Source material START

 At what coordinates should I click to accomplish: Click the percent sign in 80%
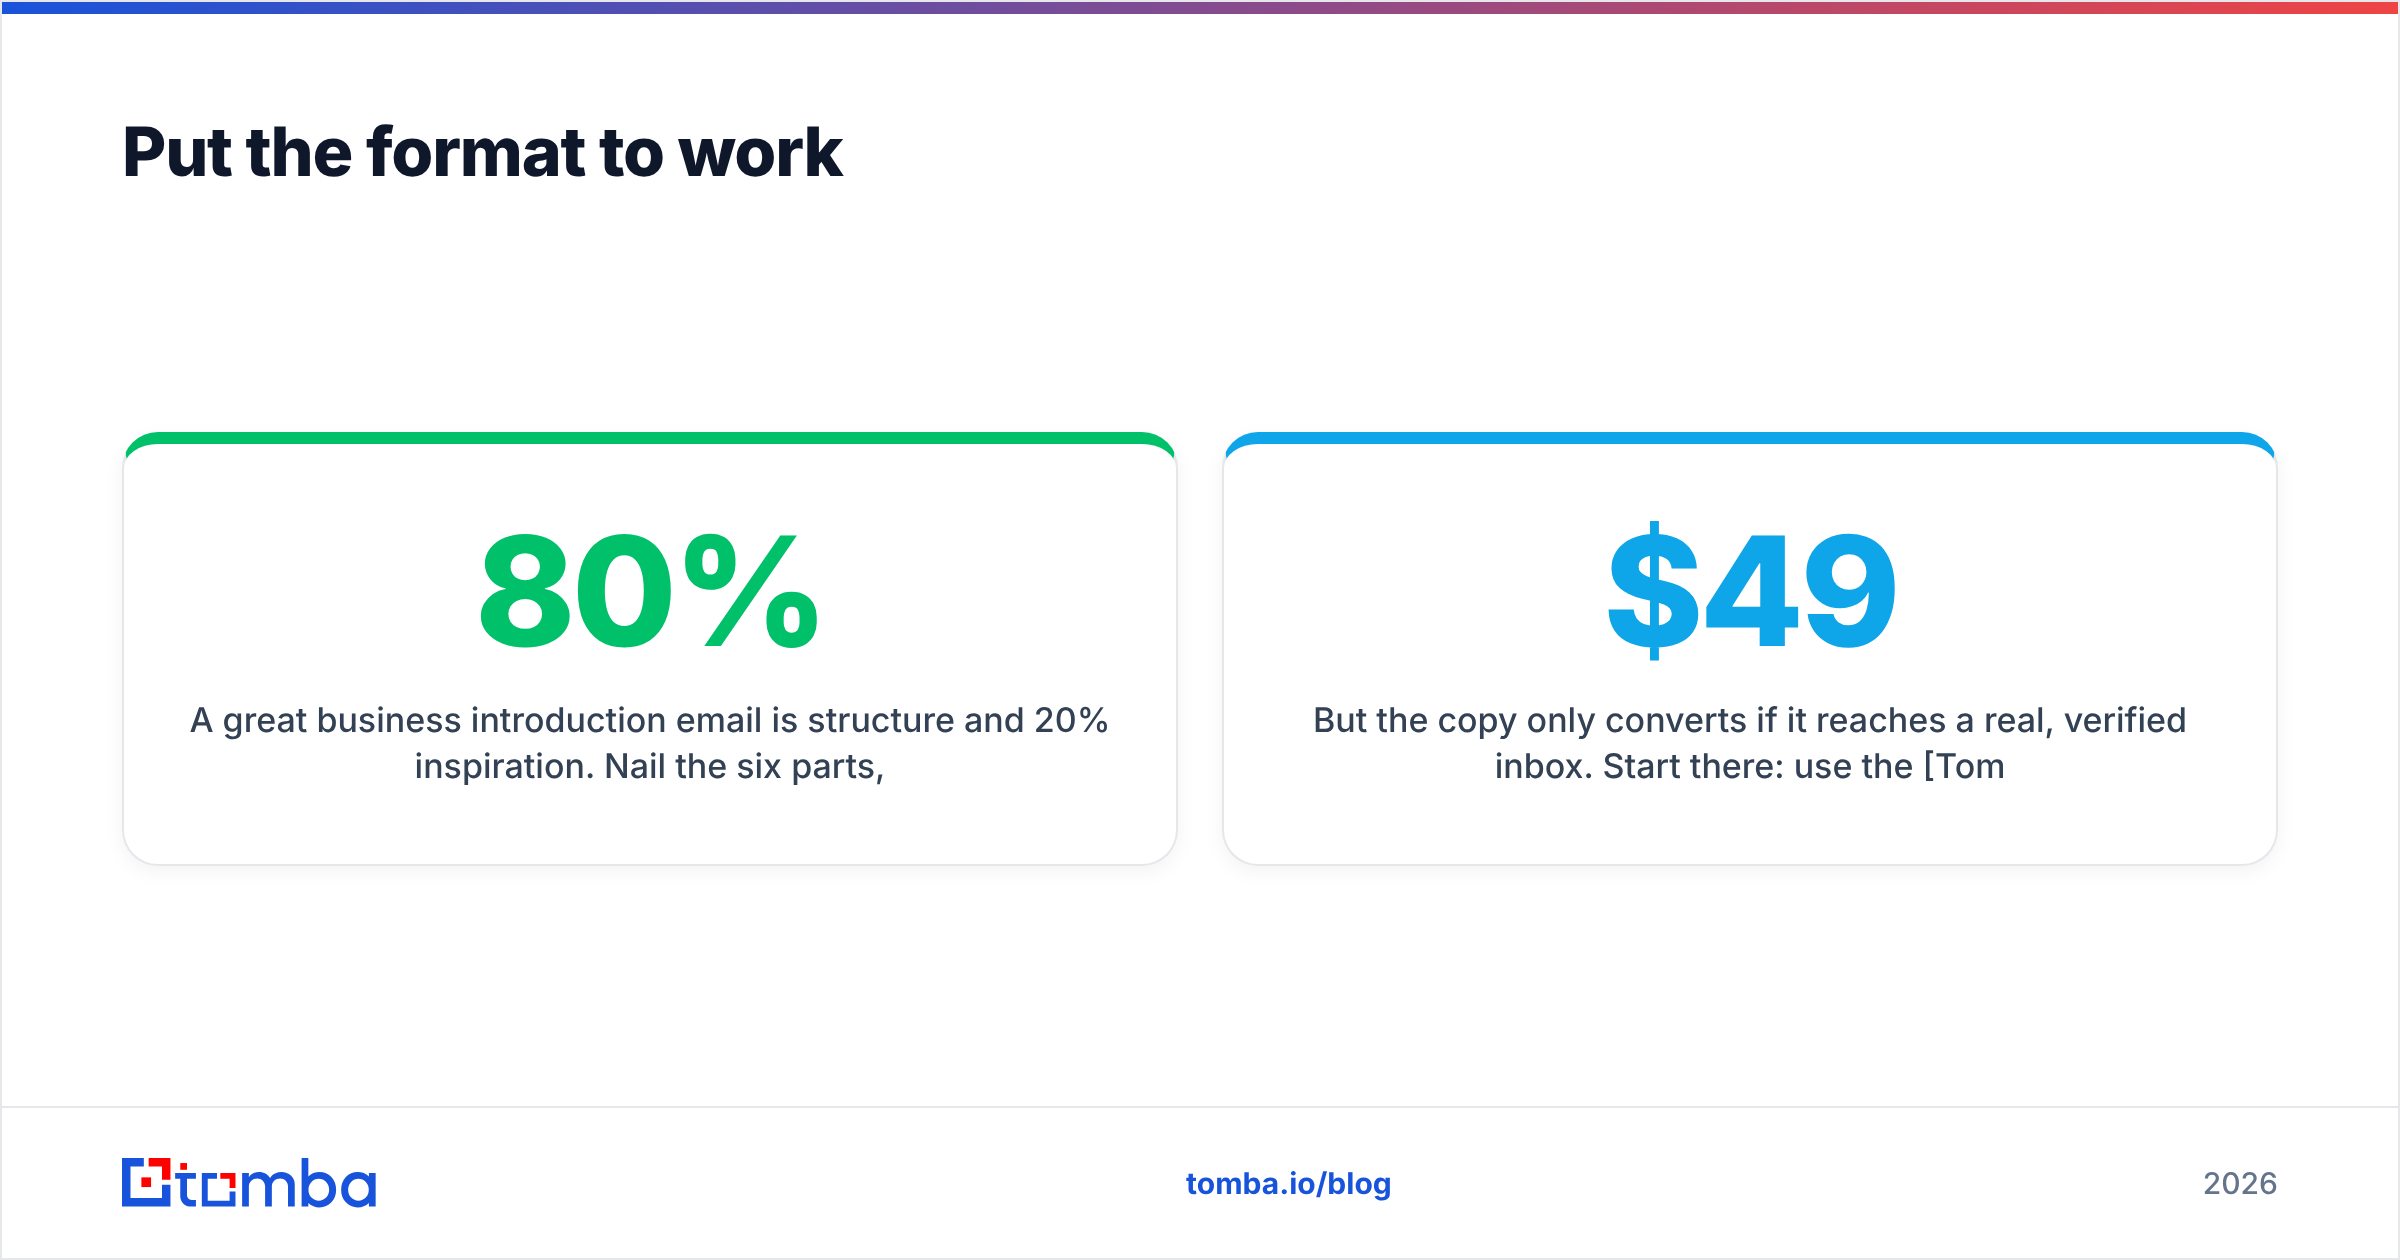751,591
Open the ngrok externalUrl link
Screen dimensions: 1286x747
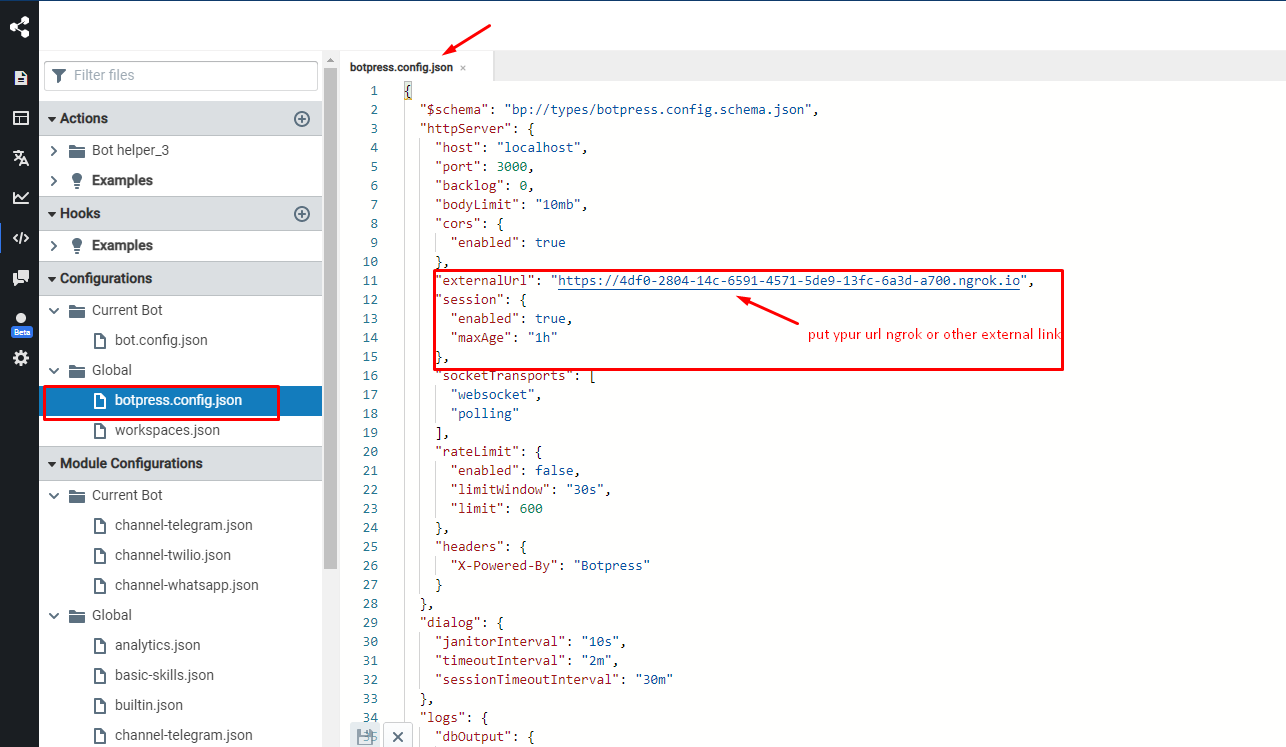789,280
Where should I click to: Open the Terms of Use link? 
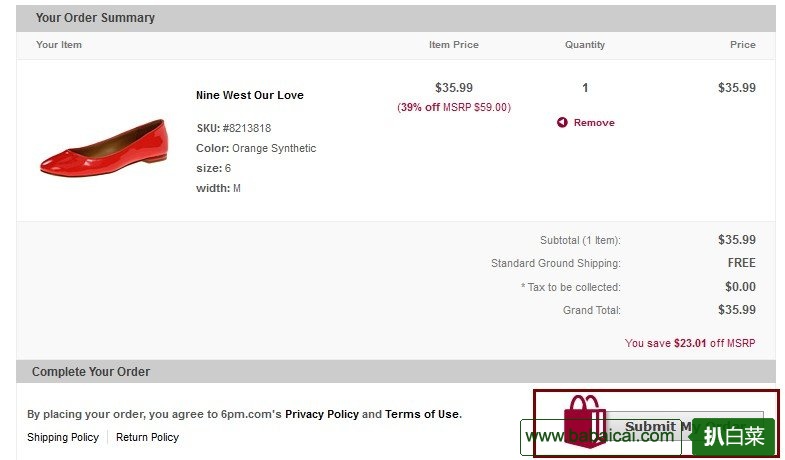(422, 414)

Source material END

▸ **Your assignment**
A verbatim transcription of the records, pictures excluded, is the required output.

▸ **Task answer**
 At what coordinates should I click to accomplish: Click the percent sign in 80%
751,591
Open the ngrok externalUrl link
Screen dimensions: 1286x747
789,280
Where should I click to: Open the Terms of Use link? 
(422, 414)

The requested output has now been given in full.